= Exercise objective =
Below are records with pictures in them. Transcribe everything from the line containing "西洋美術史 (305, 492)" down to the line containing "Beschreibung [tab] (421, 911)", exactly, and leave the pictures behind.
══════
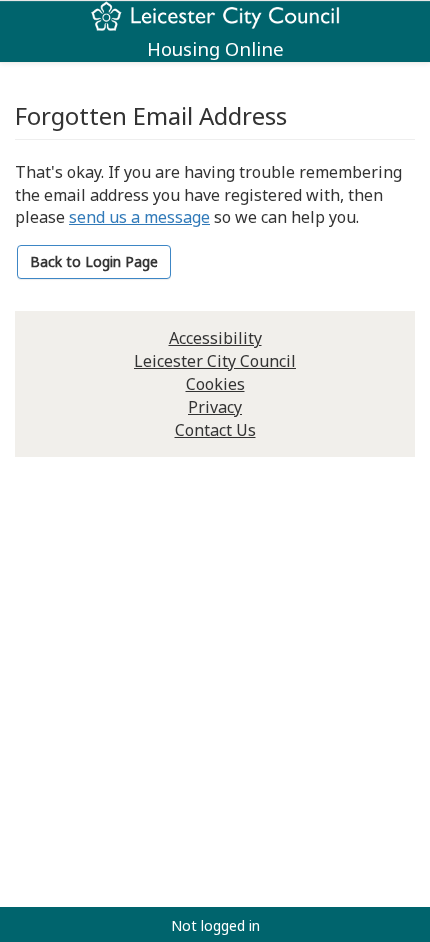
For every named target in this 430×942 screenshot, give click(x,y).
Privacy (215, 407)
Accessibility (215, 338)
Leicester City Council (215, 361)
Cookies (215, 384)
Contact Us (215, 430)
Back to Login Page (94, 261)
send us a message (139, 217)
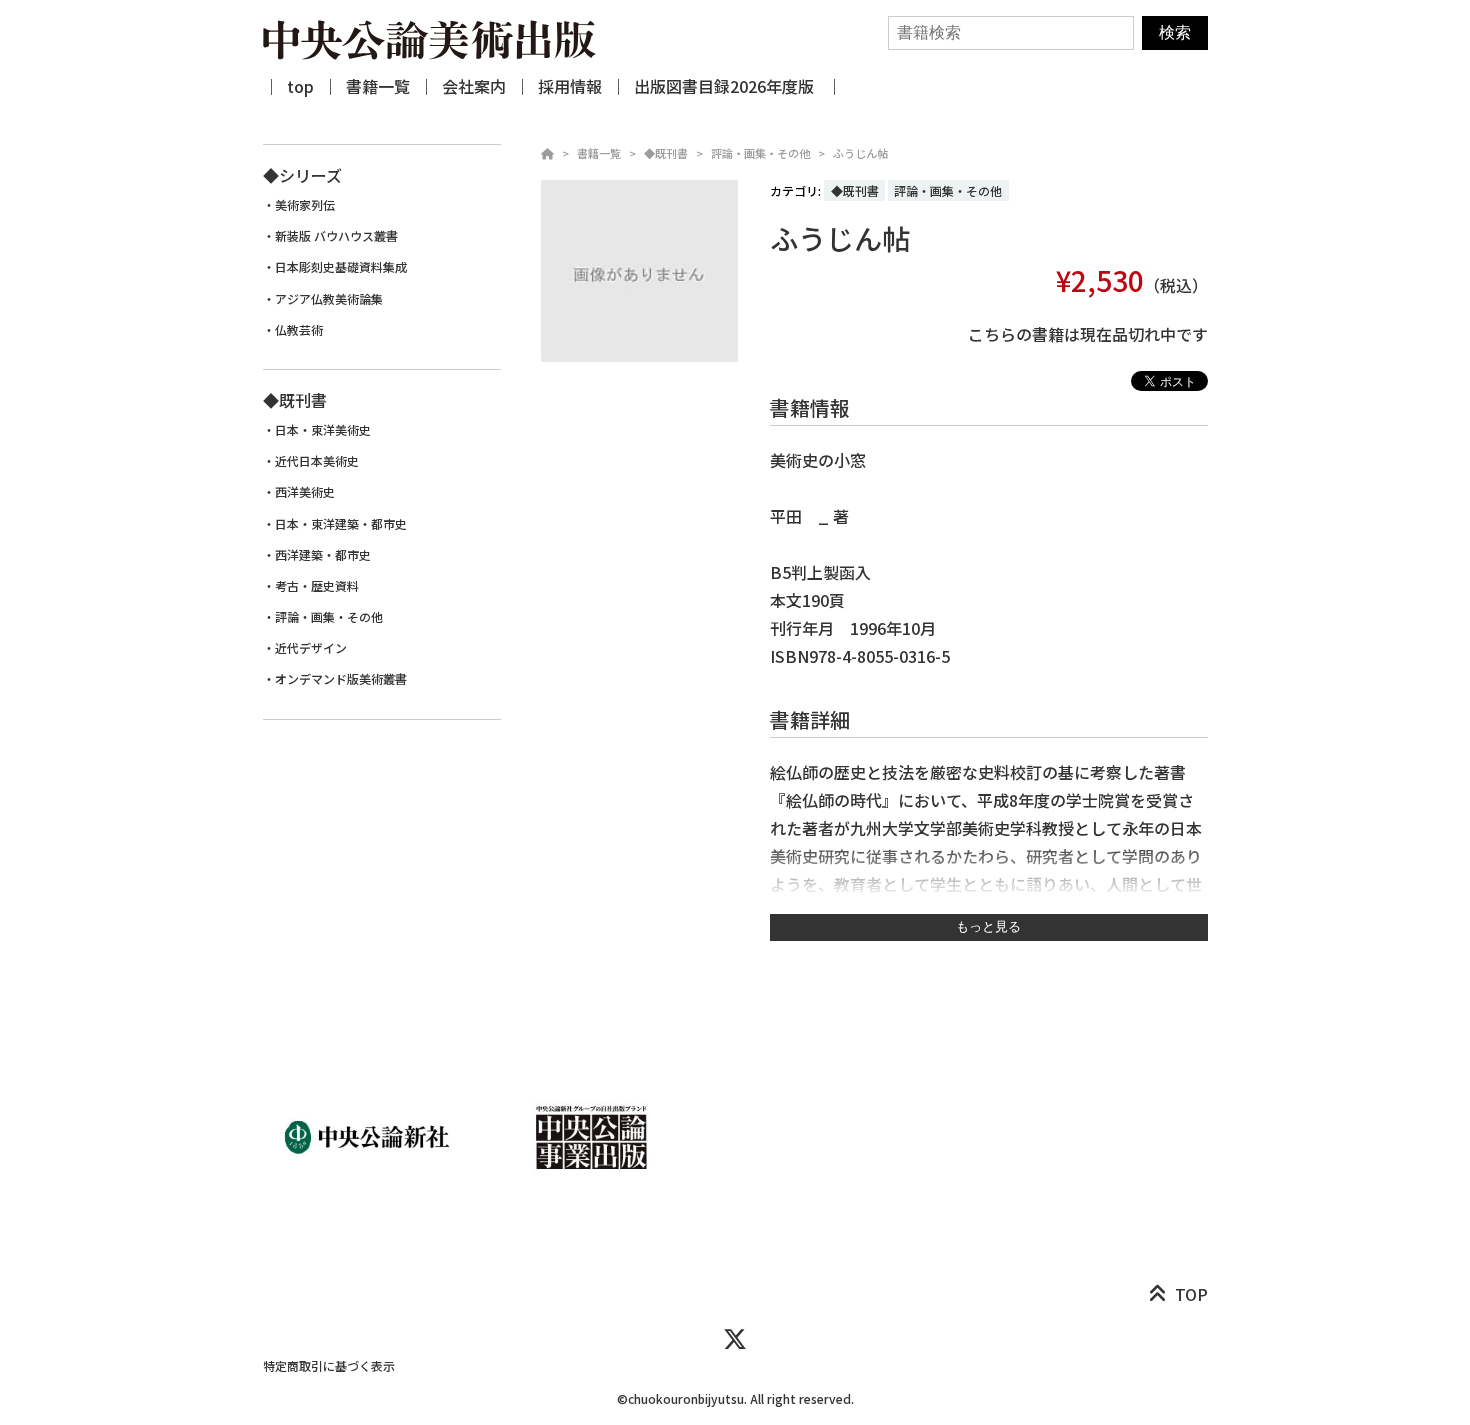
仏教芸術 (299, 330)
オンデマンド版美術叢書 (341, 679)
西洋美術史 (305, 492)
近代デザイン (311, 648)
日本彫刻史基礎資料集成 (341, 267)
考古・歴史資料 (317, 586)
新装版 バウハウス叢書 (336, 236)
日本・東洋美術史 (323, 430)
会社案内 (474, 86)
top (300, 86)
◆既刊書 (666, 153)
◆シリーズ (302, 175)
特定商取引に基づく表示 (329, 1365)
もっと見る (988, 926)
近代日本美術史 (317, 461)
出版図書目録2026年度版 (726, 86)
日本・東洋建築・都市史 (341, 524)
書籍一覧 (378, 86)
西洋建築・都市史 (323, 555)
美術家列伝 (305, 205)
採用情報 (570, 86)
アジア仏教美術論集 (329, 299)
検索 (1175, 32)
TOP (1191, 1294)
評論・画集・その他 (760, 153)
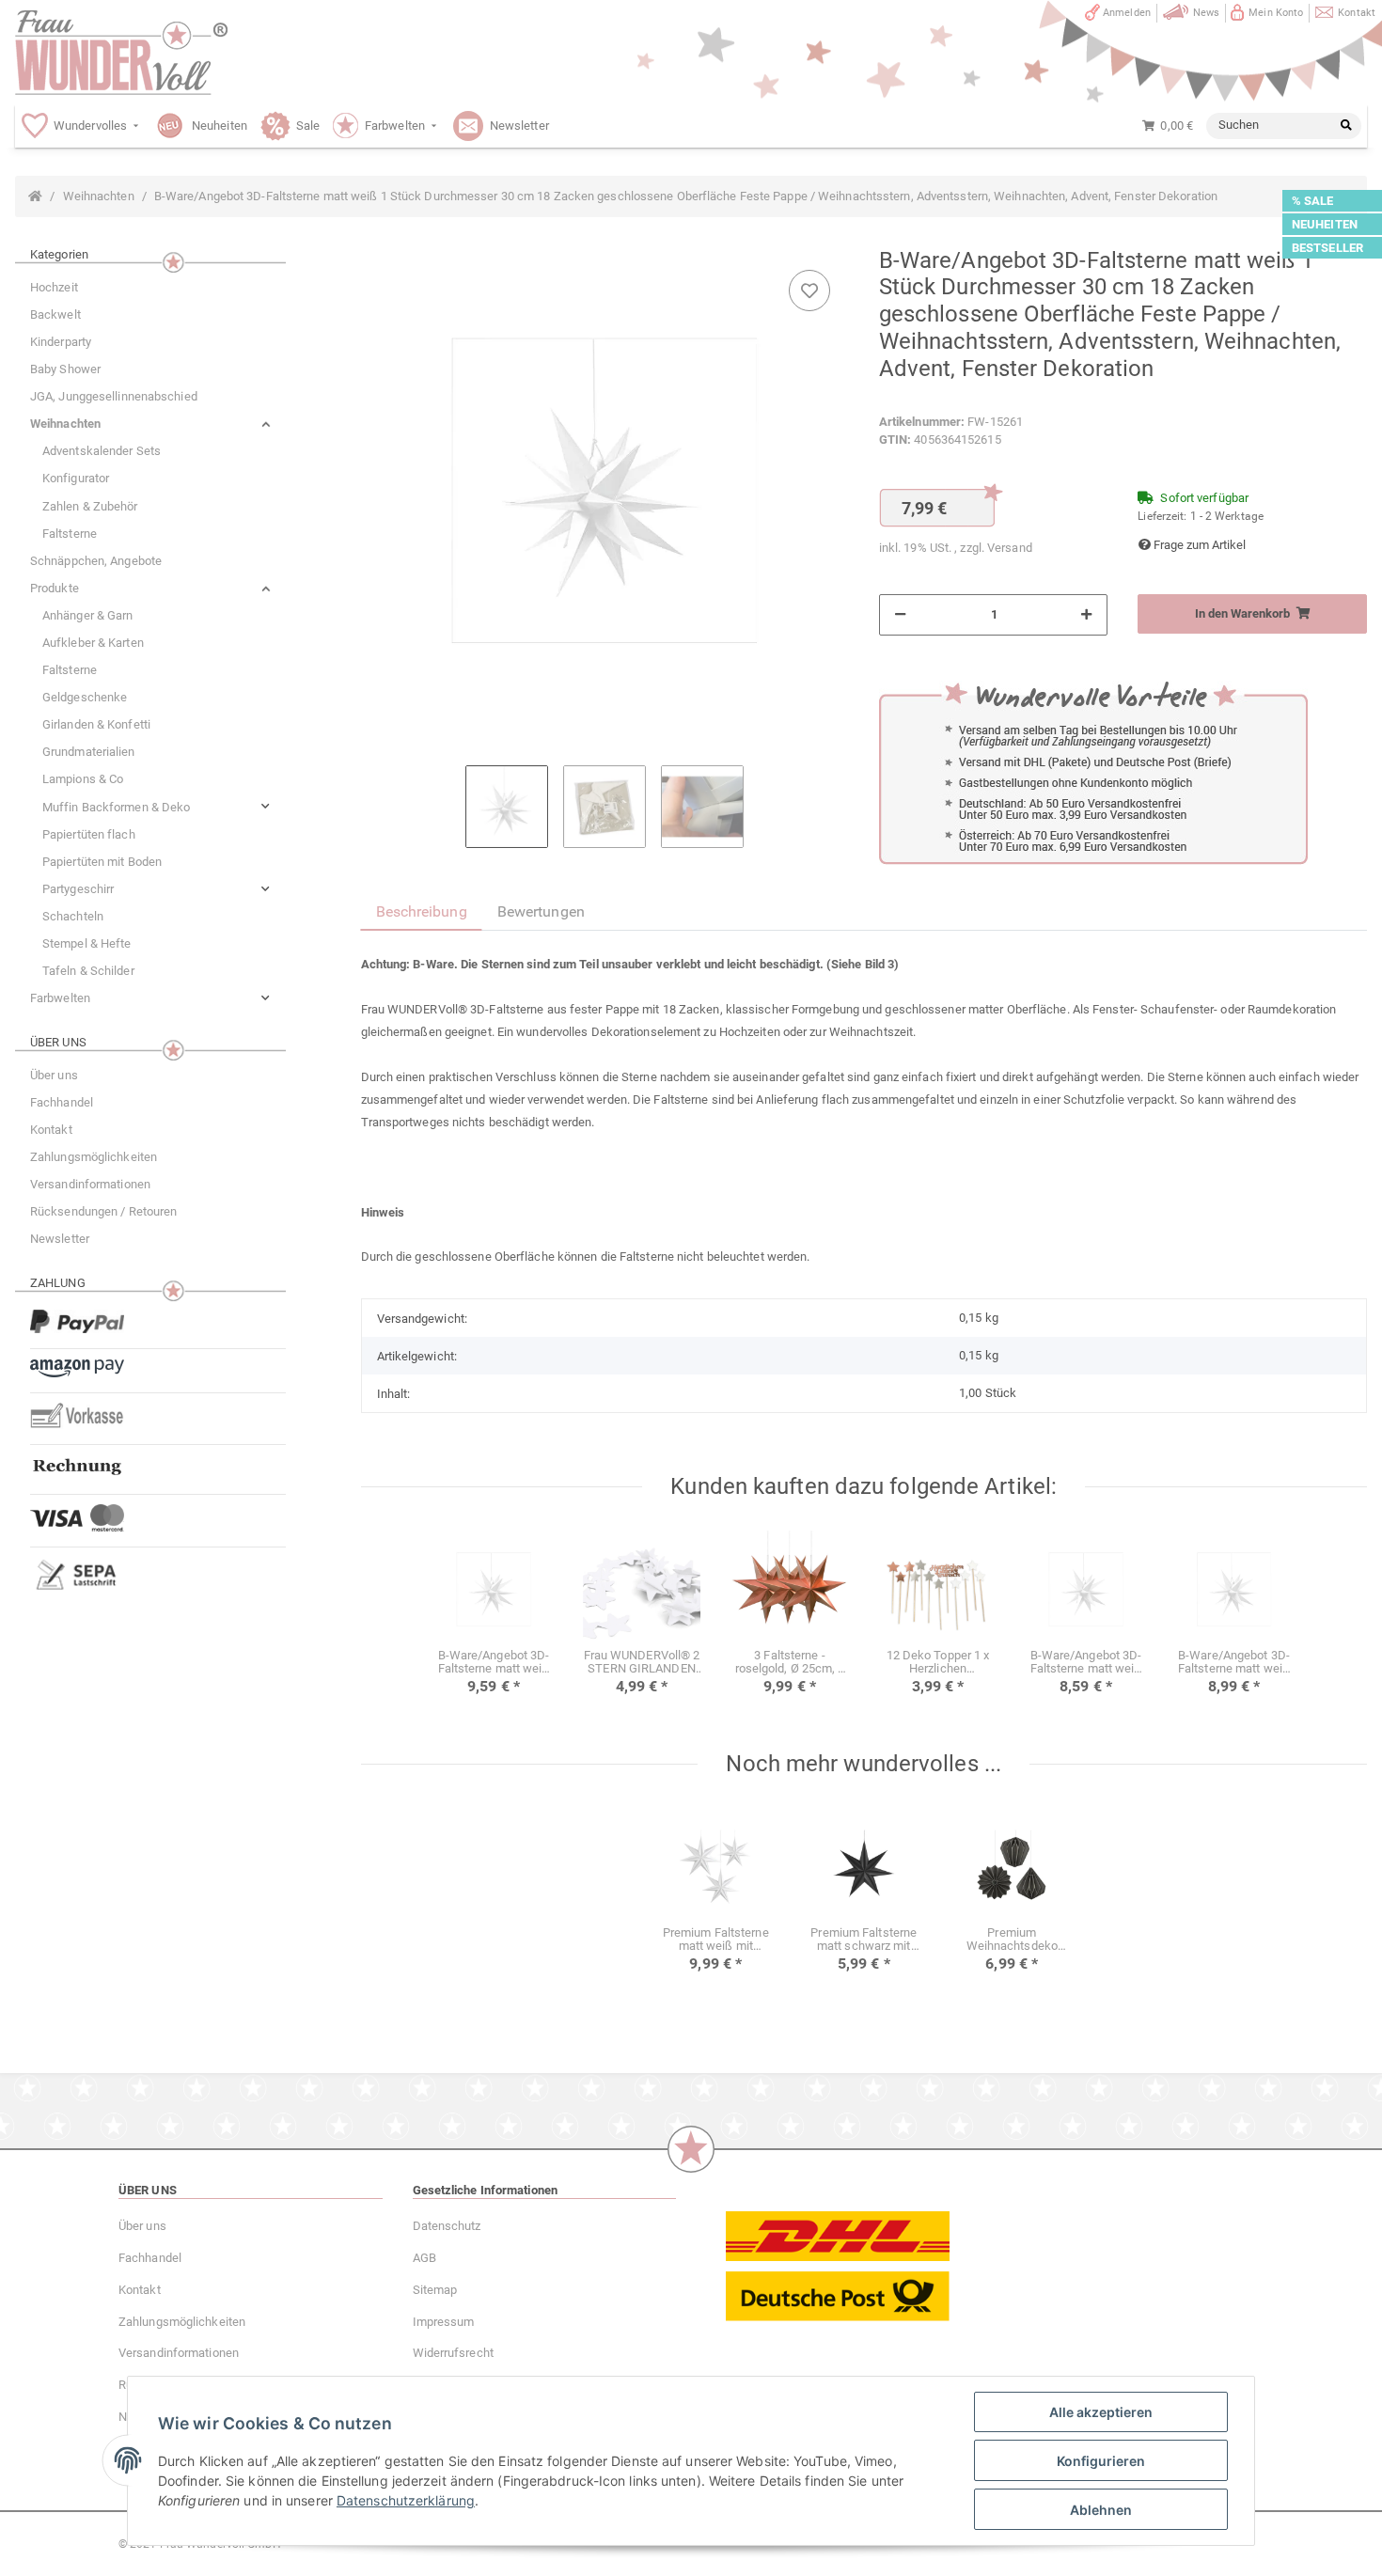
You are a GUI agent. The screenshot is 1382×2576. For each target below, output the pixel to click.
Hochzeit (54, 287)
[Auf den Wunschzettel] (809, 290)
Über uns (54, 1075)
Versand (1009, 548)
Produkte (54, 588)
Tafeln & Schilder (88, 971)
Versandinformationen (90, 1184)
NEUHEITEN (1325, 224)
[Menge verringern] (900, 615)
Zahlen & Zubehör (90, 506)
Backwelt (55, 314)
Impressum (444, 2322)
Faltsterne (69, 533)
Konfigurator (75, 478)
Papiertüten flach (88, 834)
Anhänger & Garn (87, 615)
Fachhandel (61, 1102)
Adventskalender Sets (101, 451)
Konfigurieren (1101, 2461)
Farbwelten (60, 998)
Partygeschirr (78, 889)
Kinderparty (60, 342)
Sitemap (435, 2290)
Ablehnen (1101, 2510)
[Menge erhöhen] (1086, 615)
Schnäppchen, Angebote (96, 561)
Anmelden (1127, 13)
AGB (424, 2258)
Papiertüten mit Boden (102, 862)
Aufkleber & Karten (93, 643)
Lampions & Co (82, 779)
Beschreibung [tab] (421, 911)
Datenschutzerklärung (406, 2500)
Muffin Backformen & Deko (116, 807)
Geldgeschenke (84, 697)
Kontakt (1356, 13)
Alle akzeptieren (1101, 2412)
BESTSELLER (1327, 248)
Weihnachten (65, 423)
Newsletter (59, 1239)
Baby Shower (65, 369)
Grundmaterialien (88, 752)
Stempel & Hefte (87, 943)
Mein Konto (1276, 13)
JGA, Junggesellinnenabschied (113, 396)
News (1206, 13)
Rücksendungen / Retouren (103, 1211)
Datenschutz (447, 2226)
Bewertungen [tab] (541, 911)
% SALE (1313, 201)
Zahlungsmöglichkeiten (93, 1157)
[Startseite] (35, 196)
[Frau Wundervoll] (121, 52)
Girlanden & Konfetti (96, 724)
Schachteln (72, 916)
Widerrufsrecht (453, 2353)
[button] (150, 423)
══════
= Solution below =
西洋美術史 (305, 492)
近代デザイン (311, 648)
日本彫刻史基礎資料集成 (341, 267)
考古・歴史資料 (317, 586)
新装版 バウハウス叢書 (336, 236)
日本・東洋美術史 (323, 430)
会社案内 (474, 86)
top (300, 86)
◆既刊書 (666, 153)
◆シリーズ (302, 175)
特定商取引に基づく表示 (329, 1365)
もっと見る (988, 926)
近代日本美術史 (317, 461)
出版図書目録2026年度版 (726, 86)
日本・東洋建築・都市史 (341, 524)
書籍一覧 (378, 86)
西洋建築・都市史 (323, 555)
美術家列伝 (305, 205)
採用情報 (570, 86)
アジア仏教美術論集 (329, 299)
検索 (1175, 32)
TOP (1191, 1294)
評論・画集・その他 (760, 153)
You are a GUI agent. The screenshot is 1382×2576. For each target below, output the pixel to click.
Hochzeit (54, 287)
[Auf den Wunschzettel] (809, 290)
Über uns (54, 1075)
Versand (1009, 548)
Produkte (54, 588)
Tafeln & Schilder (88, 971)
Versandinformationen (90, 1184)
NEUHEITEN (1325, 224)
[Menge verringern] (900, 615)
Zahlen & Zubehör (90, 506)
Backwelt (55, 314)
Impressum (444, 2322)
Faltsterne (69, 533)
Konfigurator (75, 478)
Papiertüten flach (88, 834)
Anhänger & Garn (87, 615)
Fachhandel (61, 1102)
Adventskalender Sets (101, 451)
Konfigurieren (1101, 2461)
Farbwelten (60, 998)
Partygeschirr (78, 889)
Kinderparty (60, 342)
Sitemap (435, 2290)
Ablehnen (1101, 2510)
[Menge erhöhen] (1086, 615)
Schnäppchen, Angebote (96, 561)
Anmelden (1127, 13)
AGB (424, 2258)
Papiertüten mit Boden (102, 862)
Aufkleber & Karten (93, 643)
Lampions & Co (82, 779)
Beschreibung [tab] (421, 911)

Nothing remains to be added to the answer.